## 文本节选
........

但是经过儒家的解释,这些方面都净化了。其中宗教成分都转化为诗。所以它们不再是
宗教的了,而单纯是诗的了。
宗教,诗,二者都是人的幻想的表现。二者都是把想象和现实融合起来。所不同者,
宗教是把它当作真的来说,而诗是把它当作假的来说。诗所说的不是真事,它自己也知
道不是真事。所以它是自己欺骗自己,可是是自觉的自欺。它很不科学,可是并不反对
科学。我们从诗中得到情感的满足而并不妨碍理智的进步。
照儒家所说,我们行丧祭之礼的时候,是在欺骗自己,而又不是真正的欺骗。《礼
记》记孔子说:“之死而致死之,不仁,而不可为也。之死而致生之,不智,而不可为
也。”(《檀弓》上)这就是说,我们对待死者。不可以只按我们所知道的,或者只按我
们所希望的,去对待。应当采取中间的方式,既按所知道的,又按所希望的,去对待。
这种方式就是,对待死者,要像他还活着那样。
荀子在他的《礼论》中说:“礼者,谨于治生死者也。生,人之始也;死,人之终
也。终始俱善,人道毕矣。……夫厚其生而薄其死,是敬其有知而慢其无知也,是好人
之道而背叛之心也。……放死之为道也,一而不可得再复也,臣之所以致重其君,子之
所致重其亲,于是尽矣。”“丧礼者,以生者饰死者也,大象其生以送其死也。故如死
如生,如亡如存,终始一也。……故丧礼者,无它焉,明死生之义,送以哀敬而终周藏
也。”
《礼论》中还说;“祭者,志意思慕之情也,忠信爱敬之至矣,礼节文貌之盛矣,
苟非圣人,莫之能知也。圣人明知之,士君子安行之,官人以为守,百姓以成俗。其在
君子,以为人道也;其在百姓,以为鬼事也。……事死如事生,事亡如事存,状乎无形
影,然而成文。”照这样解释,丧礼、祭礼的意义都完全是诗的,而不是宗教的。
除了祭祖先的祭礼,还有其他各种祭礼。荀子用同一个观点对它们作了解释。《天
论》有一段说:“雩而雨,何也?曰:无何也,犹不雩而雨也。日月食而救之,天旱而
雩,卜筮然后决大事。非以为得求也,以文之也。故君子以为文,而百姓以为神。以为
文则吉、以为神则凶也。”
为求雨而祭祷。为作出重大决定而占卜,都不过是要表示我们的忧虑、如此而已。
如果以为祭祷当真能够感动诸神,以为占卜当真能够预知未来,那就会产生迷信以及迷
信的一切后果。
荀子还作了《乐论》,其中说:“人不能不乐,乐则不能无形,形而不为道,则不
能无乱。先王恶其乱也,故制《雅》、《颂》之声以道之。使其声足以乐而不流,使其
文足以辨而不思(无此字:ocr),使其曲直、繁省、廉肉、节奏,足以感动人之善心,
使夫邪污之气无由得接焉,是先王立乐之方也。”所以在荀子看来,音乐是道德教育的
工具。这一直是儒家奉行的音乐观。

........

已存条目

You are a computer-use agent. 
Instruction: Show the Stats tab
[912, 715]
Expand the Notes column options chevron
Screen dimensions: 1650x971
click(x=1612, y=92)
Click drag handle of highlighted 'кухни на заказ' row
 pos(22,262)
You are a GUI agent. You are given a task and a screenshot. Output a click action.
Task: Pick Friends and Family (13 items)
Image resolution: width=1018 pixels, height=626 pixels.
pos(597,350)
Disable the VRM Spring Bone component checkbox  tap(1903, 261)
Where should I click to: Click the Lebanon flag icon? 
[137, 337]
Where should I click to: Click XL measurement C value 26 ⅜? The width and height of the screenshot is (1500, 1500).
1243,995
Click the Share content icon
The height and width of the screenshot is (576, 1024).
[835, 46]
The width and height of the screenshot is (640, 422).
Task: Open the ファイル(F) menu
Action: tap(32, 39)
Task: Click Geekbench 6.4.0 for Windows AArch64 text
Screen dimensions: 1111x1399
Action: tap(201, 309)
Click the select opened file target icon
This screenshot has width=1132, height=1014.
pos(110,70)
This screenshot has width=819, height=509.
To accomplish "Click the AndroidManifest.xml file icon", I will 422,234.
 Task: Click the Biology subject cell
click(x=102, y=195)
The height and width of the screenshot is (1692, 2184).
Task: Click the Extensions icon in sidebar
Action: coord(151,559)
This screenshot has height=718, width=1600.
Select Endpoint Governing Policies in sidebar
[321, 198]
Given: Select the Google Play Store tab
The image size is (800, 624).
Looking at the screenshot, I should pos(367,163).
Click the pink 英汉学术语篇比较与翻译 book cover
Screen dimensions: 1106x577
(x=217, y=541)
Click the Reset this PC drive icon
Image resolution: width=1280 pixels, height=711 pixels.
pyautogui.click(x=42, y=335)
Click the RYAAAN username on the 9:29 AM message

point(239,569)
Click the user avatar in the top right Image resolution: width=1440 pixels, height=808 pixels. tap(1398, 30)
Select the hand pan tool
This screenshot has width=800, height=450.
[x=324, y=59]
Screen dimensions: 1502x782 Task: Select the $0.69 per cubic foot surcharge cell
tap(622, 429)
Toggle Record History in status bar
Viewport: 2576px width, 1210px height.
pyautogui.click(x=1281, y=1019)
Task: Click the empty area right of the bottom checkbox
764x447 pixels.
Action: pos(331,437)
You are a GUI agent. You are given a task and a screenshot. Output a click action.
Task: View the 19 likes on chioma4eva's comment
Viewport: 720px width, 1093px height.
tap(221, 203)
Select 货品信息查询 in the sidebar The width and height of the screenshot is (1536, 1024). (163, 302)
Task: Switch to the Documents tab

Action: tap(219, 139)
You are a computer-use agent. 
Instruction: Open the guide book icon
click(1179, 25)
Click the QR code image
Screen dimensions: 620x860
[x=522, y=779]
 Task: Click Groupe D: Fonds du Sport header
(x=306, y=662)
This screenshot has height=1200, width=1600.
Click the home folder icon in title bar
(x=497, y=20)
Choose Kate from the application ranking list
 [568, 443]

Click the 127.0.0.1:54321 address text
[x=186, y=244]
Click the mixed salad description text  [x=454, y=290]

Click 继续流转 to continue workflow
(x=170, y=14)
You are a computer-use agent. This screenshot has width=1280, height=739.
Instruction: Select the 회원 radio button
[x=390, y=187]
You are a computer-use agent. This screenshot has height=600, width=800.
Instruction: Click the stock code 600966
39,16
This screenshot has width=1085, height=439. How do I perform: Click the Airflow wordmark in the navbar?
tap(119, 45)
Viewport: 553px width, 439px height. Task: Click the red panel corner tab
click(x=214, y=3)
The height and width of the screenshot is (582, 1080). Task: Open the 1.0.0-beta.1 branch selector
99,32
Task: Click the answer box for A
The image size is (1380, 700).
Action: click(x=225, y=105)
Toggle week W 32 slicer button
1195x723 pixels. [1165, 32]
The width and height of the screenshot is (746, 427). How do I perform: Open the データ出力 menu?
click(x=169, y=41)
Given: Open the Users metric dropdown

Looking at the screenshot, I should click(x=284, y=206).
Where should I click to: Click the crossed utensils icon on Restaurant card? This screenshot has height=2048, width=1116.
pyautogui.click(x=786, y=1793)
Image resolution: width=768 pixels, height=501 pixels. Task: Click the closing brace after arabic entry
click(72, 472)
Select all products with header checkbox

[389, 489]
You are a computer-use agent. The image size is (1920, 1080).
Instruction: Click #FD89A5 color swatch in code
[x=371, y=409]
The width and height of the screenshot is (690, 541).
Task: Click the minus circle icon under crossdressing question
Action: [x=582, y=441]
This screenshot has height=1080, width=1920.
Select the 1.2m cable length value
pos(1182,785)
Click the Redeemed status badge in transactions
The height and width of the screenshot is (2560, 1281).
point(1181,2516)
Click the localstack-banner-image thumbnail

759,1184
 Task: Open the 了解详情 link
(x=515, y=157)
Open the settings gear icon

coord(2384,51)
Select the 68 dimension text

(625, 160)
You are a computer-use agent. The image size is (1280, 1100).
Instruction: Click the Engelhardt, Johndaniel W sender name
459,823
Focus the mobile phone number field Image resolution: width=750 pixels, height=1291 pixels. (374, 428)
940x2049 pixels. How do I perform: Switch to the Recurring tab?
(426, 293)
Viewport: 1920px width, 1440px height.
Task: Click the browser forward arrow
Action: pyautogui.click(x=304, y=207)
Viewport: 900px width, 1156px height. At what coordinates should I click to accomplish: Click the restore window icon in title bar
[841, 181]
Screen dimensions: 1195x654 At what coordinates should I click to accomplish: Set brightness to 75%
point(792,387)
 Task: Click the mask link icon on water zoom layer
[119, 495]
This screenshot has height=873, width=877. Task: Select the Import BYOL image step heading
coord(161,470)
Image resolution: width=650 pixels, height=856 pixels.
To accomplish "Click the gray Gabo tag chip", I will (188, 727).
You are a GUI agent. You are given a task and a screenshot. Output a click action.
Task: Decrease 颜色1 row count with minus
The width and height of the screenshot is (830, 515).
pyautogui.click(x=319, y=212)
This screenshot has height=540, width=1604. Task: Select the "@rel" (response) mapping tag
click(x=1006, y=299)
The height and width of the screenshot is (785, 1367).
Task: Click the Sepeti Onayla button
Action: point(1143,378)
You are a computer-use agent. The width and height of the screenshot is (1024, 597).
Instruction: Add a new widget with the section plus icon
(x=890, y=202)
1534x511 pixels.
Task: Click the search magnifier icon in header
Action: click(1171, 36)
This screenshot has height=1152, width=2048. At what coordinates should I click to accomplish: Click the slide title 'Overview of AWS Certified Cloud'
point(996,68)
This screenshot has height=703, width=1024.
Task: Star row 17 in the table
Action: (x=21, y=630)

........

## 待完成任务
1) 判断以下说法是否与节选相符,每项回答“是”或“否”,并原样引用节选中起决定作用的原话:(a)宗教是把想象和现实的融合当作假的来说;(b)荀子认为丧礼是以生者饰死者;(c)《天论》中说,君子以为神,百姓以为文。
2) 根据节选,分行回答:
(a)我们从诗中得到什么?
(b)按节选所说的中间方式,应当怎样对待死者?
(c)荀子《乐论》说,先王为什么制《雅》、《颂》之声?
3) 请把节选中从“为求雨而祭祷。为作出重大决定而占卜,都不过是要表示我们的忧虑、如此而已。”到“工具。这一直是儒家奉行的音乐观。”的部分一字不差地照录下来。
这些条目在此不起任何作用。

## 参考答案
1)
(a)否:“宗教是把它当作真的来说,而诗是把它当作假的来说”
(b)是:“丧礼者,以生者饰死者也”
(c)否:“故君子以为文,而百姓以为神”

2)
(a)情感的满足,而且并不妨碍理智的进步。
(b)要像他还活着那样。
(c)因为先王厌恶乱,所以制《雅》、《颂》之声来引导。

3)
为求雨而祭祷。为作出重大决定而占卜,都不过是要表示我们的忧虑、如此而已。
如果以为祭祷当真能够感动诸神,以为占卜当真能够预知未来,那就会产生迷信以及迷
信的一切后果。
荀子还作了《乐论》,其中说:“人不能不乐,乐则不能无形,形而不为道,则不
能无乱。先王恶其乱也,故制《雅》、《颂》之声以道之。使其声足以乐而不流,使其
文足以辨而不思(无此字:ocr),使其曲直、繁省、廉肉、节奏,足以感动人之善心,
使夫邪污之气无由得接焉,是先王立乐之方也。”所以在荀子看来,音乐是道德教育的
工具。这一直是儒家奉行的音乐观。